4. Leverage Video Content Marketing with Subtitles and Background Scores

What is the difference between a sponsored advertisement and a documentary styled video?

Go multilingual with the video marketing at trade shows and allow for the background noises to play in the background of the video to give it an authentic look and feel at trade shows.

When subtitles are visible, it makes a lot more impact on the psyche of the visitors, even if the audio volumes are turned off. The usage of noises in the background score of a video adds to the element of authenticity and lends the feel of a sleek, real and non-glamorous documentary and synchronizes with the concept of social selling stated just previously.

 

5. Synchronize Colour Coding Across the Booth Rentals, Exhibits and Dress Codes of Booth Staffers

No, we are not talking of a uniform for the trade show booth staffers alone. We are talking about synchronizing the color coding across the booth rentals, the exhibits, the furniture inside the booth premises and the dress codes to leverage color coding as a symbolic system to resonate with the vibes of the brand.

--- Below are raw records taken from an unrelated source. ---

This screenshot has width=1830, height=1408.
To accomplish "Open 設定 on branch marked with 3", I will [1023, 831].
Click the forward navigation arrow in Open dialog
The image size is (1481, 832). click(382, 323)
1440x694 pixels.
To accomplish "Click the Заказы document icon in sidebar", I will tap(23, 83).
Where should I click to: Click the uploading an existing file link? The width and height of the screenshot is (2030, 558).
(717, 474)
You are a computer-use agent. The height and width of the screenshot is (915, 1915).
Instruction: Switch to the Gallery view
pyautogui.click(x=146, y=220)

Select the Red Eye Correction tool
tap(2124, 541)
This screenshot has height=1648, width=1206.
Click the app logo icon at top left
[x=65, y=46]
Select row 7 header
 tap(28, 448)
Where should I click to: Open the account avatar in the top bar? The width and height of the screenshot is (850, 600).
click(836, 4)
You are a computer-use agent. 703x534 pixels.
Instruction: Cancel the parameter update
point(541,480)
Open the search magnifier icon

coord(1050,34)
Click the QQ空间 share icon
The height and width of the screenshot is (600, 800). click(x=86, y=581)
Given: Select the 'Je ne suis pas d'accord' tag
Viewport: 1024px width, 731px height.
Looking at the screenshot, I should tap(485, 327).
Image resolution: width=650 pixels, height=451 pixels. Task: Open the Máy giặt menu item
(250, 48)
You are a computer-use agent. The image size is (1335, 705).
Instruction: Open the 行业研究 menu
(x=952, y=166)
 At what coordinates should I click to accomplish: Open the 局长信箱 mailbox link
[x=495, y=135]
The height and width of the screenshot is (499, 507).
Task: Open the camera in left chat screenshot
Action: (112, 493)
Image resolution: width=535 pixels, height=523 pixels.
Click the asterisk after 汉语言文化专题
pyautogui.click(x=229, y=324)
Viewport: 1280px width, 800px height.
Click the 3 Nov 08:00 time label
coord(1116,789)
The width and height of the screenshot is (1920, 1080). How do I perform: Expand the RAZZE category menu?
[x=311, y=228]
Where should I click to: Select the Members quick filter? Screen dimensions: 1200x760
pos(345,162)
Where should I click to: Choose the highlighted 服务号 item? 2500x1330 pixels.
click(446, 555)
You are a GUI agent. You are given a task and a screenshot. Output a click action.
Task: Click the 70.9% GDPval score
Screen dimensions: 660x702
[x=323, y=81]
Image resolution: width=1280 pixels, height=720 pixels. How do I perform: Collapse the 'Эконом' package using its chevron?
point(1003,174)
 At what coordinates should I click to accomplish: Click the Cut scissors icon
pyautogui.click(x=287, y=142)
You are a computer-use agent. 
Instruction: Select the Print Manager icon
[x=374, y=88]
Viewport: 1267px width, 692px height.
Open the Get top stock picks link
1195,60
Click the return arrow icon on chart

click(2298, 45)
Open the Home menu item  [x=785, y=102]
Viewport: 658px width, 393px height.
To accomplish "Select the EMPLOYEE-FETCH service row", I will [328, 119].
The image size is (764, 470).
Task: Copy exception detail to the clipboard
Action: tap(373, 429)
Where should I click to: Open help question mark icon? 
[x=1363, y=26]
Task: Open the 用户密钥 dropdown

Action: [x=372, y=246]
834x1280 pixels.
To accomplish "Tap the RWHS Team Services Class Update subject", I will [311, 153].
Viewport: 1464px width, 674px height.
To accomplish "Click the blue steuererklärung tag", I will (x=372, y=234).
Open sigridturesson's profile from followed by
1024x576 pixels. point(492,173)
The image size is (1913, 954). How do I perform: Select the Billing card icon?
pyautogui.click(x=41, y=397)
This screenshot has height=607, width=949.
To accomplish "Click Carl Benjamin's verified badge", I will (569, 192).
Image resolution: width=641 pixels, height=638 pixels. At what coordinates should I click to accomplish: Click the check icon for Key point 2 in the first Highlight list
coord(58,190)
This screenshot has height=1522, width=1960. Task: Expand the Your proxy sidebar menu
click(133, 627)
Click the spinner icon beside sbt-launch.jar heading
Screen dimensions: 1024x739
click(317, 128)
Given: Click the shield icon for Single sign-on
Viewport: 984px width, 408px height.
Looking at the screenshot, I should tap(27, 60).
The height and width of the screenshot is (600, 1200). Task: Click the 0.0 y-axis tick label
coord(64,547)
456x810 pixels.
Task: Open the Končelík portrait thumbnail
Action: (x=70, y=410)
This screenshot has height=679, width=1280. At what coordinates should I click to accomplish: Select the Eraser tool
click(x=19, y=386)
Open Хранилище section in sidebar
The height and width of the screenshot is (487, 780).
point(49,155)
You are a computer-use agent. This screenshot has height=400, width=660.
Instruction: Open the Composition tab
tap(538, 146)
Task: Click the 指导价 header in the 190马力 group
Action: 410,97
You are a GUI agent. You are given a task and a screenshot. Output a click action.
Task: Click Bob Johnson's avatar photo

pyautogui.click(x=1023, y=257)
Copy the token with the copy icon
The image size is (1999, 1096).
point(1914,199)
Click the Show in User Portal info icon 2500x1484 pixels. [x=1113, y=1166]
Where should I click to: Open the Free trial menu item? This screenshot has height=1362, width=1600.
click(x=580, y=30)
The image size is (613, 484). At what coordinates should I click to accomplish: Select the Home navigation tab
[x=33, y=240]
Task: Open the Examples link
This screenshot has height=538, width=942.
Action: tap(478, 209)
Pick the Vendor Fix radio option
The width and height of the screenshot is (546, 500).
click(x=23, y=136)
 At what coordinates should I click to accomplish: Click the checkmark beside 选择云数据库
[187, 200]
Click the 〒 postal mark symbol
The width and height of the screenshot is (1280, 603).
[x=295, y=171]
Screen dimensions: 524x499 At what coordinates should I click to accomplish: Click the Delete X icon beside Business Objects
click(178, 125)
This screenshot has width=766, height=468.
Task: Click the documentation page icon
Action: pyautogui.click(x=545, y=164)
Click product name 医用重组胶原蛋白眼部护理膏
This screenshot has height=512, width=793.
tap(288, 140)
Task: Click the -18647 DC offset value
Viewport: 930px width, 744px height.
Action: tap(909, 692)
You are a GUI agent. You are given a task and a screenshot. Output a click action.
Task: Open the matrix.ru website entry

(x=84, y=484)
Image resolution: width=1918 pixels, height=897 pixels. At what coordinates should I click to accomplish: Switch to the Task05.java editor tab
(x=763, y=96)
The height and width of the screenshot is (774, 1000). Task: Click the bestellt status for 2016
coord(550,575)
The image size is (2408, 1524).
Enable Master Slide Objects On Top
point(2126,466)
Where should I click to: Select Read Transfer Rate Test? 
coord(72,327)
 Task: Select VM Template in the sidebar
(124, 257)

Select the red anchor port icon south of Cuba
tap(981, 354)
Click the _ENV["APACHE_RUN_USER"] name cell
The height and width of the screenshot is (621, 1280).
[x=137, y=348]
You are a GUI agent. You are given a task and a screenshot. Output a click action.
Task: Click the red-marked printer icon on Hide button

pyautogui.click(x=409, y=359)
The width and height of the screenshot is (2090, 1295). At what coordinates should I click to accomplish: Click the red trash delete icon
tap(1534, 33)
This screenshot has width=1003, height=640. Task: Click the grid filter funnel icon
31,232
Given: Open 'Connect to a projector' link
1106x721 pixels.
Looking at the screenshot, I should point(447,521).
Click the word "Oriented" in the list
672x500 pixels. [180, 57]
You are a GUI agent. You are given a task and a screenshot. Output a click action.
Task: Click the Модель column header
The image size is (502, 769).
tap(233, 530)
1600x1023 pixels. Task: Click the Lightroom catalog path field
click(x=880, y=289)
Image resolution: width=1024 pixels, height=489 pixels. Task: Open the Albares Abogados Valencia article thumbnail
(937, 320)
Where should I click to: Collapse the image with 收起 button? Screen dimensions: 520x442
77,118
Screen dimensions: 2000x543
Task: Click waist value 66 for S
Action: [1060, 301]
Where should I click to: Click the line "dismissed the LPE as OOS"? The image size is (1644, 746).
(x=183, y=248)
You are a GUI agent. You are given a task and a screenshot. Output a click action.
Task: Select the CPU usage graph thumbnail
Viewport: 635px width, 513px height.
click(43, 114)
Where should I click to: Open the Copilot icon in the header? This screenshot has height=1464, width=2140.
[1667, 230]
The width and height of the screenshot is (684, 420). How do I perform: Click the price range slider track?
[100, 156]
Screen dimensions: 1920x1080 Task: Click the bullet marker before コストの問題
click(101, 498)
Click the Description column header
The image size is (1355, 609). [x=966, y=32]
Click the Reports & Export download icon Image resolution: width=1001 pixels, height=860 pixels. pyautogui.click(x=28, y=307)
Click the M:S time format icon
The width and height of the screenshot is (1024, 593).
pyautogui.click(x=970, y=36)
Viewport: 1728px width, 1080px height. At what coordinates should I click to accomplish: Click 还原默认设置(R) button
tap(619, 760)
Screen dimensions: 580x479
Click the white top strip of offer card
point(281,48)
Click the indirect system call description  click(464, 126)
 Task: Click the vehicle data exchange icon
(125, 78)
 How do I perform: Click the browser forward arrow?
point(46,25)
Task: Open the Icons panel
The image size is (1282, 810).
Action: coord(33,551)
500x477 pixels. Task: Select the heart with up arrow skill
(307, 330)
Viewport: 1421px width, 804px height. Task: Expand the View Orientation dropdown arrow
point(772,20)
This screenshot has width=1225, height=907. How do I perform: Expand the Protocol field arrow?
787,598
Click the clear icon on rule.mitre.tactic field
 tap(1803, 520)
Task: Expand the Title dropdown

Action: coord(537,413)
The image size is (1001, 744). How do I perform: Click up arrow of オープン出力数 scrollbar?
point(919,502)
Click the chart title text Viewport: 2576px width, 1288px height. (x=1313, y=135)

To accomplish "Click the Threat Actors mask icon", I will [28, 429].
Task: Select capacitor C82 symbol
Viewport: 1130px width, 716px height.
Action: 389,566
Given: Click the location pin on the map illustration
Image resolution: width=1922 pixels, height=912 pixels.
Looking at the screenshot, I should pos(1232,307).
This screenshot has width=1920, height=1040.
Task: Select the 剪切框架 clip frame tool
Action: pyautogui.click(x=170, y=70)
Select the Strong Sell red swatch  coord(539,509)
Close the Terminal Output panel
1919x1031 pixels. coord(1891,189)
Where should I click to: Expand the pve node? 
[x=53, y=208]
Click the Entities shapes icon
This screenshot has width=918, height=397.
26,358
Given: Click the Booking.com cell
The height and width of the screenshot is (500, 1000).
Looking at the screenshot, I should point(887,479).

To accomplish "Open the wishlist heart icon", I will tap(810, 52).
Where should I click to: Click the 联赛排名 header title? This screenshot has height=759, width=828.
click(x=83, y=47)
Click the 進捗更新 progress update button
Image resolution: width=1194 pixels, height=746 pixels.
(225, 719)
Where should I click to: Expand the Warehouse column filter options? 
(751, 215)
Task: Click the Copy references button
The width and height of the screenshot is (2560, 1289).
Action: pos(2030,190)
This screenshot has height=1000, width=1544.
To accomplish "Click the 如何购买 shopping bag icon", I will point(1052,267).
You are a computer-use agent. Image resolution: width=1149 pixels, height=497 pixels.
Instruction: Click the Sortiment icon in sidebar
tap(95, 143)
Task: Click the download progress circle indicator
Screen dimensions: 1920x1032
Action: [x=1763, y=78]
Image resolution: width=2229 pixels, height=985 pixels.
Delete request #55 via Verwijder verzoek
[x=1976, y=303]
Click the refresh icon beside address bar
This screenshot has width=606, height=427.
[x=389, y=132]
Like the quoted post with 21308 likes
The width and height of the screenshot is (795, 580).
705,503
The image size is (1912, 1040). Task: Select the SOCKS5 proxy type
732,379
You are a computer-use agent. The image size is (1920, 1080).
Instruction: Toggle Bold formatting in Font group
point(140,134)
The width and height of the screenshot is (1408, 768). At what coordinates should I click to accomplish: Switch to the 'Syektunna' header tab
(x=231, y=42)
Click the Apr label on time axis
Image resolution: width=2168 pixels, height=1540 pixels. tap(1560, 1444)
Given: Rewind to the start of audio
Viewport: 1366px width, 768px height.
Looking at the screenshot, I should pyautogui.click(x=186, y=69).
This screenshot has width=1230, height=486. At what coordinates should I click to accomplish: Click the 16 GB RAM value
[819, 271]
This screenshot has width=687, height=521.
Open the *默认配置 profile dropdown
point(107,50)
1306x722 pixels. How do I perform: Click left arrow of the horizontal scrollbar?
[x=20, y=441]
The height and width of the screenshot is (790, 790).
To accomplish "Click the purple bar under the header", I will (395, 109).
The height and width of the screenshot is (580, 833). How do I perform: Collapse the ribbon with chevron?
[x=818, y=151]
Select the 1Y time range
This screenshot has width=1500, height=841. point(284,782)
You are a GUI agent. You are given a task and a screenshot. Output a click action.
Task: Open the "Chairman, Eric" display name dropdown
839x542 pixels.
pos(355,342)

Particularly, synchronize the brand image, value and personality with the ambiance inside the trade show booth. If possible take it a step further by giving away freebies and small tokens of the same color coding to the visitors.

 

In the final diagnosis, there are two key takeaways here. First, remember that each item at the trade show booth is a touch point. Leverage visual sensory experiences to create brand memories that last long.

Second, reduce the differences among the touch points such as the booth rentals, exhibits, videos, displays, furniture and the dress codes of the booth staffers as much as possible to build trust, create new opportunities and be on top of the minds of the visitors.